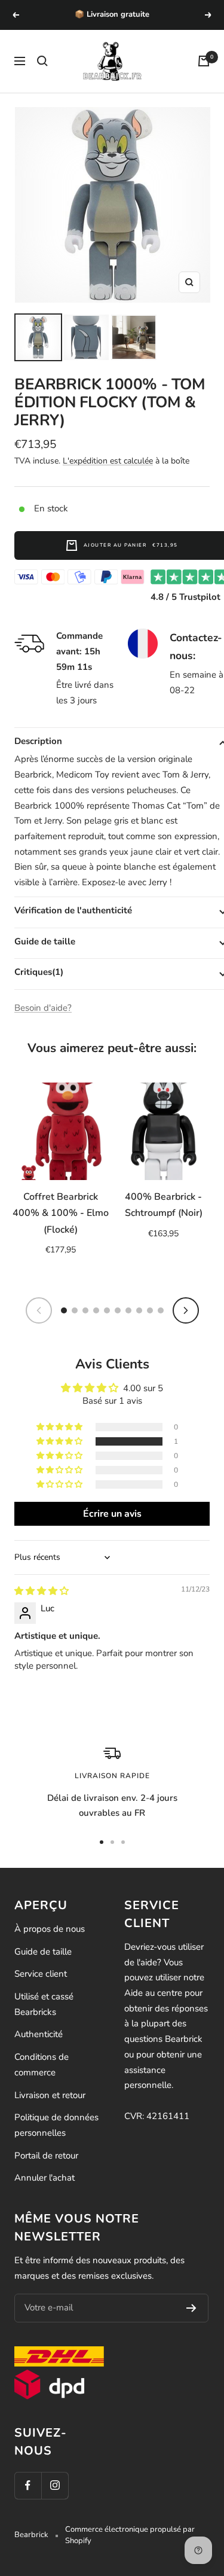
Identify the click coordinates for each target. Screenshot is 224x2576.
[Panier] (204, 61)
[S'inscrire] (191, 2308)
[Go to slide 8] (139, 1310)
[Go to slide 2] (75, 1310)
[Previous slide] (39, 1310)
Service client (40, 1974)
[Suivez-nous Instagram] (54, 2485)
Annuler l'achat (44, 2178)
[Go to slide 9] (150, 1310)
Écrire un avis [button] (112, 1513)
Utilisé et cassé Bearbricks (43, 2004)
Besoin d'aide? (43, 1008)
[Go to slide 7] (128, 1310)
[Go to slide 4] (96, 1310)
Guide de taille (43, 1952)
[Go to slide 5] (107, 1310)
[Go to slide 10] (161, 1310)
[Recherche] (42, 61)
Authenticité (38, 2034)
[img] (41, 1591)
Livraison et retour (49, 2095)
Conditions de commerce (41, 2064)
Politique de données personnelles (56, 2125)
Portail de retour (46, 2156)
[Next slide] (186, 1310)
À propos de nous (49, 1929)
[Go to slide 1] (64, 1310)
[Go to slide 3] (85, 1310)
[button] (60, 1441)
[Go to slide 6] (118, 1310)
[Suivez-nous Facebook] (27, 2485)
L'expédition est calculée (108, 461)
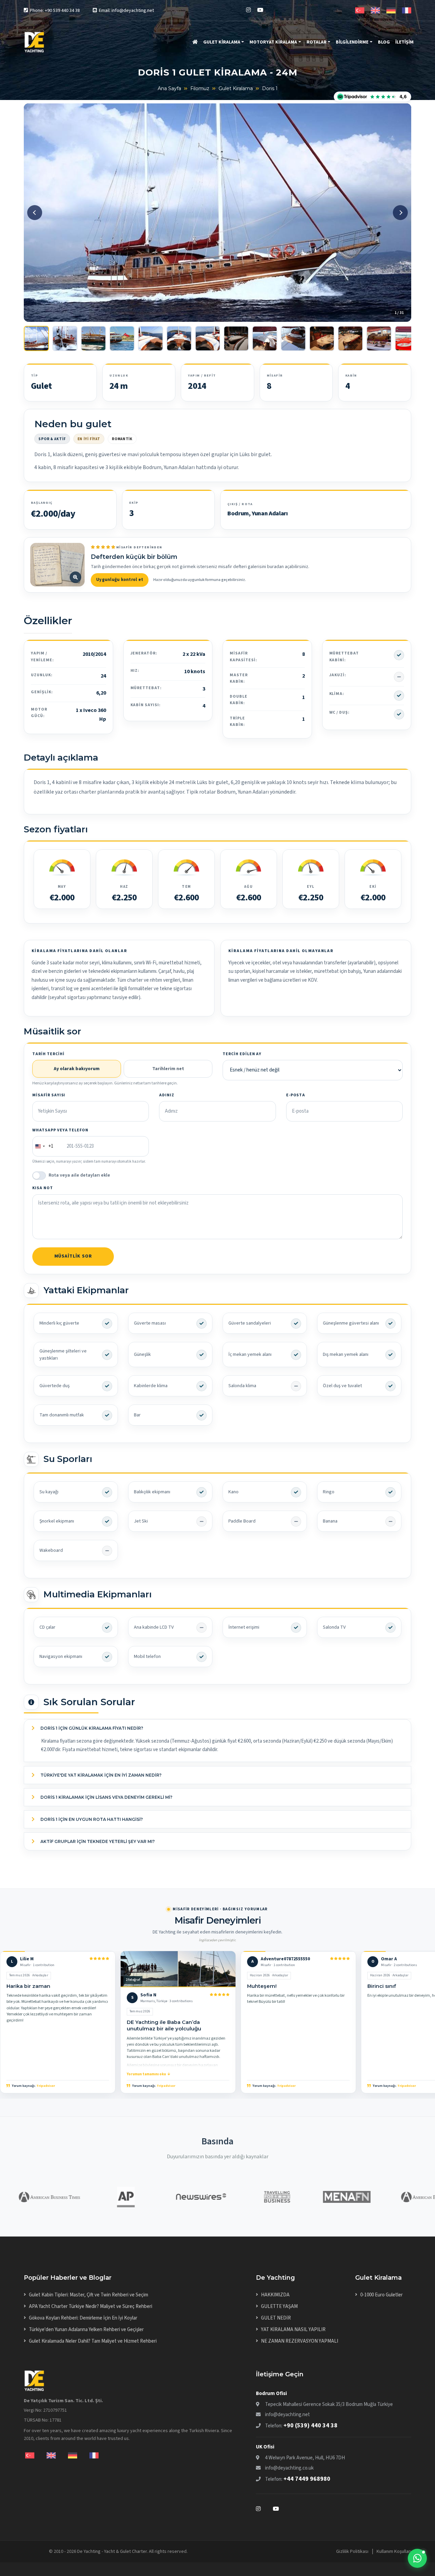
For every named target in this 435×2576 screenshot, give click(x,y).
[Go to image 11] (321, 338)
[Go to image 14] (407, 338)
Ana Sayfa (169, 88)
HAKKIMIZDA (275, 2294)
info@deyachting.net (287, 2414)
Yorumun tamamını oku (146, 2074)
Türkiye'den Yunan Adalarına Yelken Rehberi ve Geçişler (86, 2329)
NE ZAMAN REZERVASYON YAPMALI (299, 2341)
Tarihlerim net (168, 1068)
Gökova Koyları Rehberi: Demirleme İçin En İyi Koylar (83, 2318)
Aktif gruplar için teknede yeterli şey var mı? (97, 1841)
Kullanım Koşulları (394, 2551)
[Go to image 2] (64, 338)
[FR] (406, 10)
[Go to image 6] (179, 338)
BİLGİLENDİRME (352, 42)
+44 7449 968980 (306, 2479)
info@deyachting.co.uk (289, 2468)
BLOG (384, 42)
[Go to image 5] (150, 338)
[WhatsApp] (417, 2558)
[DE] (391, 10)
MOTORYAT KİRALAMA (273, 42)
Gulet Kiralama (236, 88)
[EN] (375, 10)
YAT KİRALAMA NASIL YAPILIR (293, 2329)
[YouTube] (260, 10)
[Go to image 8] (236, 338)
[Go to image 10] (293, 338)
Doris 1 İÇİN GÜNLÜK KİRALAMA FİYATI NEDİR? (91, 1728)
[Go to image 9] (264, 338)
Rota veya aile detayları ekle (79, 1175)
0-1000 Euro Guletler (381, 2294)
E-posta (296, 1095)
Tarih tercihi (48, 1054)
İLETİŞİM (404, 42)
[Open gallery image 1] (217, 212)
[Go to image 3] (93, 338)
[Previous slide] (34, 212)
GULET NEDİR (276, 2318)
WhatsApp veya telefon (60, 1130)
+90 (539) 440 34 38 (310, 2425)
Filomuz (199, 88)
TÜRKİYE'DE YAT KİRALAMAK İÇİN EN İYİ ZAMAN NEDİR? (100, 1775)
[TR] (359, 10)
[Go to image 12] (350, 338)
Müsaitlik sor (73, 1256)
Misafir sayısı (48, 1095)
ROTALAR (317, 42)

------------------------------------------------------------------------

- **What the task asks**: Copy each line exactly, from the line containing "[Previous slide] (34, 212)" down to the last line of the material, and no other lines.

- **Output of the exercise**:
[Previous slide] (34, 212)
GULET NEDİR (276, 2318)
WhatsApp veya telefon (60, 1130)
+90 (539) 440 34 38 (310, 2425)
Filomuz (199, 88)
TÜRKİYE'DE YAT KİRALAMAK İÇİN EN İYİ ZAMAN NEDİR? (100, 1775)
[TR] (359, 10)
[Go to image 12] (350, 338)
Müsaitlik sor (73, 1256)
Misafir sayısı (48, 1095)
ROTALAR (317, 42)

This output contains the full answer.